Then prove this version of pigeon hole principle: if $P_{1},P_{2},\ldots$ is a countable disjoint partition of finite positive measure set $S\supset A$ then for any $\epsilon<\frac{m(A)}{m(S)}$ there exist an $P_{n}$ such that $\epsilon<\frac{m(A\bigcap P_{n})}{m(P_{n})}$. To prove this, you pretty much do it the same way you would prove the normal pigeon hole principle.
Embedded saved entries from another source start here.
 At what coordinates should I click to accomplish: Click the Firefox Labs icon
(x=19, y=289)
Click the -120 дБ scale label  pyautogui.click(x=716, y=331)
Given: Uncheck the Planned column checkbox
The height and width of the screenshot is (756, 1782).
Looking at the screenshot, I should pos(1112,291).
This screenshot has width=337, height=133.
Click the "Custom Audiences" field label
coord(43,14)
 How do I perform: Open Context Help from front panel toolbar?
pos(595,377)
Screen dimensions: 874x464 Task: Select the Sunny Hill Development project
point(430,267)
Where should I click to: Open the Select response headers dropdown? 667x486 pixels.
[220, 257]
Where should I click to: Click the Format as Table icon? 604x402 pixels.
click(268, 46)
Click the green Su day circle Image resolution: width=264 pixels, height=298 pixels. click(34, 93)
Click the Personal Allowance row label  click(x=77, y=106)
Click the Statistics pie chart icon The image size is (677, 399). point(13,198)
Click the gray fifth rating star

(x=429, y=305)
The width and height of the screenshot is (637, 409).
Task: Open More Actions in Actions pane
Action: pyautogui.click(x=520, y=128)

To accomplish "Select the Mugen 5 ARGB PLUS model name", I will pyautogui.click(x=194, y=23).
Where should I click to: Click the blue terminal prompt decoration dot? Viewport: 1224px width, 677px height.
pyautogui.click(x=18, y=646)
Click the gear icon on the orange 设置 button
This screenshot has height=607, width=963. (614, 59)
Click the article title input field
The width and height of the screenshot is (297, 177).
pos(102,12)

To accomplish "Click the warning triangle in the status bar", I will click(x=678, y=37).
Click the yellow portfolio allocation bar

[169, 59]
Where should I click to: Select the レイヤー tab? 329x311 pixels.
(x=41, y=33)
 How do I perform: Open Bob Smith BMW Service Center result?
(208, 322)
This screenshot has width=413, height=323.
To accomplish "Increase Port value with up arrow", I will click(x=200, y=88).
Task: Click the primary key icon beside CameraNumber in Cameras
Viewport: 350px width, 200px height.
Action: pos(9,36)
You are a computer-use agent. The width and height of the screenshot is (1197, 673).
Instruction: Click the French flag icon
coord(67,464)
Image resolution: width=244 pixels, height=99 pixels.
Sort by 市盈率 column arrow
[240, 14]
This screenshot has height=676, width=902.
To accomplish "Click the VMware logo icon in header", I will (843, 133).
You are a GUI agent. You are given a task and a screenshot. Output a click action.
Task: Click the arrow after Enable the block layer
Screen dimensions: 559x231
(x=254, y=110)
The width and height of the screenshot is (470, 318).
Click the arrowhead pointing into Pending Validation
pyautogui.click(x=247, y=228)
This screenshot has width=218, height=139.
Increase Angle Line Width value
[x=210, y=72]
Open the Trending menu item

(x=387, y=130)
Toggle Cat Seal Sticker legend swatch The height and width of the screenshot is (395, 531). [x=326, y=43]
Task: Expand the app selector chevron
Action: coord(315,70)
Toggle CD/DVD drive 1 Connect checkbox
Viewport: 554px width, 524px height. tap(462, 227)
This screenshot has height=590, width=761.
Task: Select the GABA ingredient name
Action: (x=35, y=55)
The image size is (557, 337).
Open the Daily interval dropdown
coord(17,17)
Once you got it, then using regularity, you can have a set $U\supset A$ and $V\supset B$ such that $\frac{1}{2}<\frac{m(A)}{m(U)},\frac{m(B)}{m(V)}$. Using $U$ being a disjoint countable union of open interval, apply the above "pigeon hole" to get an interval $I$ where $\frac{1}{2}<\frac{m(A\bigcap I)}{m(I)}$. Now for $V$ it is slightly more complicated. First partition into disjoint open interval. Now each interval can be partitioned into a countable number of interval in which each have length $\frac{m(I)}{n}$ where $n\in\mathbb{N}$. Countable times countable is still countable, so once we do that for all open interval, we just partitioned $V$ into a countable number of interval wherein each is of length of the form $\frac{m(I)}{n}$. One of them, $J$ would have $\frac{1}{2}<\frac{m(B\bigcap J)}{m(J)}$ and $m(J)\times n=m(I)$. Now we partition $I$ into $n$ interval of length same as $J$, and using "pigeon hole" above, one of them, $L$ would have $\frac{1}{2}<\frac{m(A\bigcap L)}{m(L)}$. Now we have $J,L$ having the same length, and $A,B$ each occupies more than half of them. The rest is trivial.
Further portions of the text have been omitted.